Another horse and rider was coming and fast. Crowther looked up. The boss, on his way to see the damage.

‘Mr Crowther, a quick word?’

‘Can’t you see, man? Whatever it is it can wait.’

I glanced at the men whose job it was to check the ewes and lambs every few hours to make sure none of the birthing ewes were in trouble. Their faces had a green tinge to them. If a worker killed a sheep, broke a bone while shearing, smothered it or cut the jugular, they had to buy it and then it would go to the kitchens. There were a lot of dead lambs and ewes here, so these blokes were in strife, with a lot of mutton and lamb to be chewed through.

‘Hirst and Shawcross – where are they?’

‘Not doing their bloody job, that’s for sure,’ one man murmured.

True enough, but dingos were dingos, and cunning bastards at that.

Forsythe was getting closer, slowing his horse down to a trot while he looked around at the carnage. There were eagles and hawks circling already, ants marching in formation towards their targets. Doesn’t take long for one creature to profit from the death of another.

‘They’re up in the scrub to the north-east, where all these bastards live,’ Crowther said. ‘Should have cleared it long ago.’

‘Did you check their whereabouts on the Sunday after the dance?’

Crowther slowly raised his eyes to mine.

‘Right, I’ll leave you to it.’

Forsythe hailed me and I rode over. He looked devastated, as you would at the loss of hundreds of pounds’ worth of stock.

‘Look at this, Gus. What do I pay these worthless feckers for? To kill vermin and to protect the sheep.’

‘Dingos are a mighty foe.’

‘Shouldn’t be here. Blasted dingo fence, we put that in and still they get over it? Useless doggers.’

‘That’d be Hirst and Shawcross?’ I said.

He nodded, surveying the carnage. ‘I pay them to shoot the dogs, I feed them, I supply them with ammunition and they shoot the roos instead.’

‘I’m on my way to speak to them now. Want me to tell them to come in?’

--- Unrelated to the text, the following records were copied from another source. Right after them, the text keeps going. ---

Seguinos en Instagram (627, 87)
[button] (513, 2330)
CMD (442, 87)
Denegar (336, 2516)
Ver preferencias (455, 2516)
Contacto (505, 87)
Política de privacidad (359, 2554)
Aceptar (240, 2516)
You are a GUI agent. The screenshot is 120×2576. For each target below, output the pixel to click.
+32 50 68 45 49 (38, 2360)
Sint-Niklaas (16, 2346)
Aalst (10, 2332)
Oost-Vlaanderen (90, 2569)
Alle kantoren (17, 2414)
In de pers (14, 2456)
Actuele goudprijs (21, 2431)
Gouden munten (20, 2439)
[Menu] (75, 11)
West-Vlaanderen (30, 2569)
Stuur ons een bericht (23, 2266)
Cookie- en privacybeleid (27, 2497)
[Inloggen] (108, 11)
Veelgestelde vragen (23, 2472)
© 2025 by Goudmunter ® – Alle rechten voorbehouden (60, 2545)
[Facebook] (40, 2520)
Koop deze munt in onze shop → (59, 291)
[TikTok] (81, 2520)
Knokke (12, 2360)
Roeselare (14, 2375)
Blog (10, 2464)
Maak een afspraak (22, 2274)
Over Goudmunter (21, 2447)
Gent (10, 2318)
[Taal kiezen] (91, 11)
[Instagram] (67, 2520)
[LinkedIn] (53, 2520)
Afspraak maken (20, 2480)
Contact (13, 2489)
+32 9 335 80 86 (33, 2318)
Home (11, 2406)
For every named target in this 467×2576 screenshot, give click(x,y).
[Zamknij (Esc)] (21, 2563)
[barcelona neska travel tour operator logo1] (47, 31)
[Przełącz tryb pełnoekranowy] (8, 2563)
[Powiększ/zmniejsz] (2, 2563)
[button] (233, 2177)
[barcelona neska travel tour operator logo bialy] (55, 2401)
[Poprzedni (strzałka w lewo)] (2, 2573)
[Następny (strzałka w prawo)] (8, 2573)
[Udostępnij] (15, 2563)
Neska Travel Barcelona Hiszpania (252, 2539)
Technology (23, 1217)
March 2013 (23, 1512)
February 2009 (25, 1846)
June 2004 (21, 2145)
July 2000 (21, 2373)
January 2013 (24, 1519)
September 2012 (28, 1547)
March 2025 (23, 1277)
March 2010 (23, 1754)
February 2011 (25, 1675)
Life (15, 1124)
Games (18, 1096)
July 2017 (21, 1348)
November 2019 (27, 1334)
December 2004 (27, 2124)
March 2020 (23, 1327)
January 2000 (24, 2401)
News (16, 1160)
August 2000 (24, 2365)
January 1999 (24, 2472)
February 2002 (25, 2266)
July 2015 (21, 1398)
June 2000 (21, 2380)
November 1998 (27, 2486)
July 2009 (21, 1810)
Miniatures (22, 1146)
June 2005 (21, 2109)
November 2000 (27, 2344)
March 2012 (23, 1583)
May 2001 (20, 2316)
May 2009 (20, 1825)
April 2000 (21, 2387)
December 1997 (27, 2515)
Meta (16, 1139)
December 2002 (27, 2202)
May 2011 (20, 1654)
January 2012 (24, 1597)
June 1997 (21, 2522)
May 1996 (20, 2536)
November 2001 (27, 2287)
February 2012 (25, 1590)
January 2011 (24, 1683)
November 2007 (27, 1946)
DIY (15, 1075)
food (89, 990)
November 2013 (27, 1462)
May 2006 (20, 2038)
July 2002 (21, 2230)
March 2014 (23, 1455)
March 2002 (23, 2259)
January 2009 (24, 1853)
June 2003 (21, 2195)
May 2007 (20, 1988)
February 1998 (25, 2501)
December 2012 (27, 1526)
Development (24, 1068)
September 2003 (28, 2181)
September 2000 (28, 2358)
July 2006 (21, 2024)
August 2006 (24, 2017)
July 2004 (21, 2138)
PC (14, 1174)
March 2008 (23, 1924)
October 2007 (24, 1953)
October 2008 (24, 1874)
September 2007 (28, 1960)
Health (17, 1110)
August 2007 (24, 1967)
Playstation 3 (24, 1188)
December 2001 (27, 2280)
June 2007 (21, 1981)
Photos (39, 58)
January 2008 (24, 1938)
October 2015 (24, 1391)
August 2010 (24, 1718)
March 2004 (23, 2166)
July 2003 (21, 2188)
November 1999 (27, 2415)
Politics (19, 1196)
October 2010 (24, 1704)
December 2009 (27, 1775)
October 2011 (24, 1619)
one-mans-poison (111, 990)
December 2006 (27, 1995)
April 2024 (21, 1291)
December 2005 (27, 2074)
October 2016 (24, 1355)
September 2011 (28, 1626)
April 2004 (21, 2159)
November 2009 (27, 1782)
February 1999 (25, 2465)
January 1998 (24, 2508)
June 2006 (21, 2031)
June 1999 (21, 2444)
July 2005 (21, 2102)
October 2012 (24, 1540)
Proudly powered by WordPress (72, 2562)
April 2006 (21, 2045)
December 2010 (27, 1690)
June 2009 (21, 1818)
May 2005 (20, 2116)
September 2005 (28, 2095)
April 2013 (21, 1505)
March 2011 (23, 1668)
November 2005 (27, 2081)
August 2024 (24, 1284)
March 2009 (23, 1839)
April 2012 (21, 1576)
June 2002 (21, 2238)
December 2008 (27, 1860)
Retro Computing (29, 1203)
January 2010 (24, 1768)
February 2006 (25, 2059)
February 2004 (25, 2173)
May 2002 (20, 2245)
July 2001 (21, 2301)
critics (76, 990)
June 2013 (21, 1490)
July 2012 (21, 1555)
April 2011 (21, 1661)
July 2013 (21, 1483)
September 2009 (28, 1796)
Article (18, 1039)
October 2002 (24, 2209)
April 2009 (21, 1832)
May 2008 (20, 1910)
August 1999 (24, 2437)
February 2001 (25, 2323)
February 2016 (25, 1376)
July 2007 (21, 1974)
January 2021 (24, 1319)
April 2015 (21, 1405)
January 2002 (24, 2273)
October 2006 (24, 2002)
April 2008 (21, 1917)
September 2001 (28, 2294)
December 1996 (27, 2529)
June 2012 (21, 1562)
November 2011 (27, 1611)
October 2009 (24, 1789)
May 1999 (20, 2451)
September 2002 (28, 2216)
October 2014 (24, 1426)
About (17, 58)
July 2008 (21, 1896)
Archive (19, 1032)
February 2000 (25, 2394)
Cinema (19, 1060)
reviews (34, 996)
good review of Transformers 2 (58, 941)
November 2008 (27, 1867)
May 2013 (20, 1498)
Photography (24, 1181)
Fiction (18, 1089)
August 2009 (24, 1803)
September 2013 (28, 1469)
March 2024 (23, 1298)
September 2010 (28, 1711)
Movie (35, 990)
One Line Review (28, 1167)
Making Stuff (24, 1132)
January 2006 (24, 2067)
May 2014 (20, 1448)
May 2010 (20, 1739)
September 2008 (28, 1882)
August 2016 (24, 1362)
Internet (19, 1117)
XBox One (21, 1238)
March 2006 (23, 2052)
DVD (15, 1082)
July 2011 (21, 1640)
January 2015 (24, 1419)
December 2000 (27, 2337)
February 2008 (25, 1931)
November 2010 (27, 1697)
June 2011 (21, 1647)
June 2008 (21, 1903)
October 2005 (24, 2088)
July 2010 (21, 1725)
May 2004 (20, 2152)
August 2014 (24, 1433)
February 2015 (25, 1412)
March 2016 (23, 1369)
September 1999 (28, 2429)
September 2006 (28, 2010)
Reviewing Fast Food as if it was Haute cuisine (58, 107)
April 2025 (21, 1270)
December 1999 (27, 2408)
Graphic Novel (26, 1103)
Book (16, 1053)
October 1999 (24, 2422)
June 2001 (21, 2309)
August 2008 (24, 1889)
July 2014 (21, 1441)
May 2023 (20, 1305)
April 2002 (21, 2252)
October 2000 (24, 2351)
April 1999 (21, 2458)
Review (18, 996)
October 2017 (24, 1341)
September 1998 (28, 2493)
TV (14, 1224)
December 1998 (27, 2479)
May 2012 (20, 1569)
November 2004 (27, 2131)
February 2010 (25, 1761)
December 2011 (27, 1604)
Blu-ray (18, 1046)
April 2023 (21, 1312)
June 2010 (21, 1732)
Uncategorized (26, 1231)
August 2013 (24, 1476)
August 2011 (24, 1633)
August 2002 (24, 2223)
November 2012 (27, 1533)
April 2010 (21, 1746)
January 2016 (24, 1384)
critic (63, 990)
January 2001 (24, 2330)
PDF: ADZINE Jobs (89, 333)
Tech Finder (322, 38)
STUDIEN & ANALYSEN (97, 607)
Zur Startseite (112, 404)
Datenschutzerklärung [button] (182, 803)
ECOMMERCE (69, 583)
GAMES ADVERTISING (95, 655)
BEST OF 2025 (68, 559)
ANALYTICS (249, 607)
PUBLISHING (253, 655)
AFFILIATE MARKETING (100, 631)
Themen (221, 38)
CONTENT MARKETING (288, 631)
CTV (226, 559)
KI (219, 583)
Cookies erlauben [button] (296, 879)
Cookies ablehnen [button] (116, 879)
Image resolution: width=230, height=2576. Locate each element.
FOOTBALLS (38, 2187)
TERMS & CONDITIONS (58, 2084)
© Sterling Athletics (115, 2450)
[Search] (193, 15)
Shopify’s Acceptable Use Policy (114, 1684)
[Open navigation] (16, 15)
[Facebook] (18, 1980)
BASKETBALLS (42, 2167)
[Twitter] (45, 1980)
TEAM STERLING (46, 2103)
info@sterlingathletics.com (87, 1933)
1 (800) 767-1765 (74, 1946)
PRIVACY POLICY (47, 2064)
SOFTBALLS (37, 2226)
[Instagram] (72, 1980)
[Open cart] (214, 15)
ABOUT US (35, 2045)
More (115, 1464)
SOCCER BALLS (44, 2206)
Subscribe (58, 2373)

‘What do you want with them?’

‘Police matter.’

‘Tell them to get down here, at once.’

~

It was a long ride to the scrub in the north-east of Tindaree but it had to be done. I knew the patch of scrub Crowther was referring to, quite a substantial piece of the original vegetation, kept because they hadn’t got around to clearing it yet. If it was harbouring vermin, then its days were numbered. I set off, hat pulled low, a Colt pistol on my hip and a bad case of indigestion from Mrs Schreiber’s blood sausage.

The land out here had been hammered by the hooves of millions of sheep over the decades and now the soil was tightly packed. Saw this everywhere in the district. Hard-packed soil that turned to mud in the rain, then dried as clay, then blew away in the strong winds. No grasses to anchor it anymore. Great gullies caused by this erosion were scattered around the land like cracks in an old man’s heel. Winter rains made it worse. No matter, they just drove the sheep further west.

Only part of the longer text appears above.